[Extracted entries]
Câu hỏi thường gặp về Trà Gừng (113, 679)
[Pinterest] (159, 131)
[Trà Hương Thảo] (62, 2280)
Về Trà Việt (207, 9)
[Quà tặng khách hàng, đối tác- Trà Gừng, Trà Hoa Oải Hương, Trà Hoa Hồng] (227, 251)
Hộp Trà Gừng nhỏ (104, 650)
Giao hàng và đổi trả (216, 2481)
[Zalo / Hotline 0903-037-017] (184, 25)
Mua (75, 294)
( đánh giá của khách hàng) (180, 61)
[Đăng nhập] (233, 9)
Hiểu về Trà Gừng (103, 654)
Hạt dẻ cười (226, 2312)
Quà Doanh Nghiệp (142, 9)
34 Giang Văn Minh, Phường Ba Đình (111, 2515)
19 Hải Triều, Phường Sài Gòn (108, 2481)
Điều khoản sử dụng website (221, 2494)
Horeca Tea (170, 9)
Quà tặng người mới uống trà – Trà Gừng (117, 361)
[/Extracted entries]
- _Assignment_:
All of the lines above must be returned exactly as they stand.

- _Response to the exercise_:
Câu hỏi thường gặp về Trà Gừng (113, 679)
[Pinterest] (159, 131)
[Trà Hương Thảo] (62, 2280)
Về Trà Việt (207, 9)
[Quà tặng khách hàng, đối tác- Trà Gừng, Trà Hoa Oải Hương, Trà Hoa Hồng] (227, 251)
Hộp Trà Gừng nhỏ (104, 650)
Giao hàng và đổi trả (216, 2481)
[Zalo / Hotline 0903-037-017] (184, 25)
Mua (75, 294)
( đánh giá của khách hàng) (180, 61)
[Đăng nhập] (233, 9)
Hiểu về Trà Gừng (103, 654)
Hạt dẻ cười (226, 2312)
Quà Doanh Nghiệp (142, 9)
34 Giang Văn Minh, Phường Ba Đình (111, 2515)
19 Hải Triều, Phường Sài Gòn (108, 2481)
Điều khoản sử dụng website (221, 2494)
Horeca Tea (170, 9)
Quà tặng người mới uống trà – Trà Gừng (117, 361)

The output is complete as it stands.